V. Key Claim Terms for Construction

  • The Term: "release-delaying matrix comprising a hydrophilic polymer and a water-insoluble polymer" (’252 Patent, Claim 1)

    • Context and Importance: This term defines the core technological mechanism of the sustained-release layer. Practitioners may focus on this term because Defendant's non-infringement defense is likely to argue that its formulation uses a different matrix, for instance one that does not rely on this specific combination of two distinct polymer types.
    • Intrinsic Evidence for Interpretation:
      • Evidence for a Broader Interpretation: The specification provides extensive, non-limiting lists of suitable polymers for each category. For hydrophilic polymers, it lists natural gums, modified celluloses, and others (’252 Patent, col. 5:66–col. 6:11). For water-insoluble polymers, it lists polyacrylic acids, cellulose acetate phthalate, and others (’252 Patent, col. 6:35–42). This may support a construction that covers any combination of one polymer from each class.
      • Evidence for a Narrower Interpretation: The patent repeatedly emphasizes the specific combination of hydroxypropyl methylcellulose (a hydrophilic polymer) and an acrylic resin (a water-insoluble polymer) as a preferred embodiment that achieves the desired result (’252 Patent, Abstract; col. 6:19-23; col. 6:40-42). A party might argue that the term should be construed in light of these specific successful examples.

  • The Term: "Cmax... equivalent to the Cmax obtained when the first of three doses of a standard immediate release formulation ... is dosed" (’252 Patent, Claim 1)

    • Context and Importance: This is a functional limitation that defines the invention by its pharmacokinetic performance, not just its structure. The definition of "equivalent" and the identity of the "standard immediate release formulation" will be critical to determining whether this claim element is met.
    • Intrinsic Evidence for Interpretation:
      • Evidence for a Broader Interpretation: The term "equivalent" is not explicitly defined, which may support using an established external standard, such as the FDA's statistical criteria for bioequivalence, which allows for a defined range of variation.
      • Evidence for a Narrower Interpretation: The patent includes figures showing the Cmax of its inventive formulation in direct comparison to an immediate-release product (Organidin® NR) (’252 Patent, FIG. 6). A party could argue that "equivalent" should mean a Cmax that is visually and numerically similar to the specific results disclosed and exemplified in the patent, rather than a broader regulatory standard.

VI. Other Allegations

  • Indirect Infringement: The complaint alleges that if Defendant commercially launches its ANDA products, it will induce and contribute to infringement by third parties (e.g., patients and doctors) under 35 U.S.C. §§ 271(b) and (c) (Compl. ¶31, 36, 41). The basis for an inducement claim would likely be the product's labeling and instructions, which would direct users to take the tablets for their intended, infringing purpose.
  • Willful Infringement: The complaint does not contain an explicit allegation of willful infringement.

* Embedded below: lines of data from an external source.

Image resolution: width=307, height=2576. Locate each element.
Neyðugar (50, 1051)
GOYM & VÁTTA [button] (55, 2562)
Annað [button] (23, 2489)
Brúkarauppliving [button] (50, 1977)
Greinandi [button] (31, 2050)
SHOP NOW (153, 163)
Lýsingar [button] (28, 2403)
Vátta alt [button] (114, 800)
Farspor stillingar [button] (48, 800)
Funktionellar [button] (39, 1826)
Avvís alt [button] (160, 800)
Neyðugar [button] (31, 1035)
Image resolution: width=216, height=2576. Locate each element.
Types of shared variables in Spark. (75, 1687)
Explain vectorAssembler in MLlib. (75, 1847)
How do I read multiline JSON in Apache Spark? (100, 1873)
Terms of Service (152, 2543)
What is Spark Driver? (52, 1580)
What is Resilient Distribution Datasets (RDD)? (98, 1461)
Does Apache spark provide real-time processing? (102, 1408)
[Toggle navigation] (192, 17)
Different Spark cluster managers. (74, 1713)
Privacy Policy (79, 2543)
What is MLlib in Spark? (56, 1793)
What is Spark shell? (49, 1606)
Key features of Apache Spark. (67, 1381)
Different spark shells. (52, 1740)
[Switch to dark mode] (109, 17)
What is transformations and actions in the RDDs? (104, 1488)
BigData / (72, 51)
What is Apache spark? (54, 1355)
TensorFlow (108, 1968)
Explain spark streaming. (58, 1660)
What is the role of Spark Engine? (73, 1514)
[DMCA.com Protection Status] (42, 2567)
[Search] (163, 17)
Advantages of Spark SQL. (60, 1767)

VII. Analyst’s Conclusion: Key Questions for the Case

  1. A core issue will be one of formulation design and claim scope: Does Amneal’s proposed generic product, which must be bioequivalent to Mucinex® DM, achieve this outcome using the specific "release-delaying matrix" comprising both a hydrophilic and a water-insoluble polymer as claimed, or does its formulation constitute a non-infringing "design around" the patents?

  2. A second central issue, stemming from Amneal's Paragraph IV certification, will be one of patent validity: Do the asserted claims, which recite specific polymer combinations and pharmacokinetic outcomes, represent a non-obvious and patentable invention over the state of the art in sustained-release pharmaceutical formulations prior to April 2000?

  3. The case may also turn on a question of functional equivalence: How should the court interpret the claim limitation requiring a Cmax "equivalent to" an immediate-release formulation? The resolution of whether this requires near-identical performance to the patent's examples or merely satisfaction of broader regulatory bioequivalence standards could be determinative of infringement.